Exercise: In exact form, please repeat the records from their opening line down to the line with "Given: Click the white", including that line.

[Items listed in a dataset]
□ □ □ □ □ □ □

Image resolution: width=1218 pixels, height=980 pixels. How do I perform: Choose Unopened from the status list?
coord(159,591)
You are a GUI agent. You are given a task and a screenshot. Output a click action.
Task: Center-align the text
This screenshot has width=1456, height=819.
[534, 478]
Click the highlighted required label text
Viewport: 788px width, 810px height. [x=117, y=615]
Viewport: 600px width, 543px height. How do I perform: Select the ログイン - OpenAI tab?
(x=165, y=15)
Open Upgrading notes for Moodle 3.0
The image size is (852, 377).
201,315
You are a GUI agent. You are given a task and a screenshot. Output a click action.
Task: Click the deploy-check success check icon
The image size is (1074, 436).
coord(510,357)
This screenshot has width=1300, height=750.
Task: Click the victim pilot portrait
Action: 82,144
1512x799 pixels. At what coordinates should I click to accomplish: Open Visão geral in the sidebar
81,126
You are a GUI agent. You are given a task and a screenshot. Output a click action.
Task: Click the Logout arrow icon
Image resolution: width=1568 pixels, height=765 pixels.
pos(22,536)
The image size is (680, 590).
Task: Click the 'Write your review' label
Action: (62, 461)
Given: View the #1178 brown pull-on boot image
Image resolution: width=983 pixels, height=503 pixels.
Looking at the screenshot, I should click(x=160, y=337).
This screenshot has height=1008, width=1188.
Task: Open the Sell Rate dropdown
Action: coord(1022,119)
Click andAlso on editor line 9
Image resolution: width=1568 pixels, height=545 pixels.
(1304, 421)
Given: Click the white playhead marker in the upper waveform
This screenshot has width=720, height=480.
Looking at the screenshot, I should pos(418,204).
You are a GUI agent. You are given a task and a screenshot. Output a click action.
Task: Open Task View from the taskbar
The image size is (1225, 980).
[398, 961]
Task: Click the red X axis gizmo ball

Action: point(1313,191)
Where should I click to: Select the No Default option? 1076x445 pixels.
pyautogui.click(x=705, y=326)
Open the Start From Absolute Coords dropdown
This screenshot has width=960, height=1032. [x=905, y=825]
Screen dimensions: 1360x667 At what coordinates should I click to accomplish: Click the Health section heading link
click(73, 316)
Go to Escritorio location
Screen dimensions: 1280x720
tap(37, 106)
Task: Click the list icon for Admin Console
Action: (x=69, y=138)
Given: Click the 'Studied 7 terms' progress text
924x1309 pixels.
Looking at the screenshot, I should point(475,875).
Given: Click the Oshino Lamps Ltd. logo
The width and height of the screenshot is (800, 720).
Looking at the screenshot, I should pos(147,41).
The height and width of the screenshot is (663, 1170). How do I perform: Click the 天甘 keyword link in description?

□ □ □ □ □ □ □

Response for this exercise:
Image resolution: width=1218 pixels, height=980 pixels. How do I perform: Choose Unopened from the status list?
coord(159,591)
You are a GUI agent. You are given a task and a screenshot. Output a click action.
Task: Center-align the text
This screenshot has width=1456, height=819.
[534, 478]
Click the highlighted required label text
Viewport: 788px width, 810px height. [x=117, y=615]
Viewport: 600px width, 543px height. How do I perform: Select the ログイン - OpenAI tab?
(x=165, y=15)
Open Upgrading notes for Moodle 3.0
The image size is (852, 377).
201,315
You are a GUI agent. You are given a task and a screenshot. Output a click action.
Task: Click the deploy-check success check icon
The image size is (1074, 436).
coord(510,357)
This screenshot has width=1300, height=750.
Task: Click the victim pilot portrait
Action: 82,144
1512x799 pixels. At what coordinates should I click to accomplish: Open Visão geral in the sidebar
81,126
You are a GUI agent. You are given a task and a screenshot. Output a click action.
Task: Click the Logout arrow icon
Image resolution: width=1568 pixels, height=765 pixels.
pos(22,536)
The image size is (680, 590).
Task: Click the 'Write your review' label
Action: (62, 461)
Given: View the #1178 brown pull-on boot image
Image resolution: width=983 pixels, height=503 pixels.
Looking at the screenshot, I should click(x=160, y=337).
This screenshot has height=1008, width=1188.
Task: Open the Sell Rate dropdown
Action: coord(1022,119)
Click andAlso on editor line 9
Image resolution: width=1568 pixels, height=545 pixels.
(1304, 421)
Given: Click the white playhead marker in the upper waveform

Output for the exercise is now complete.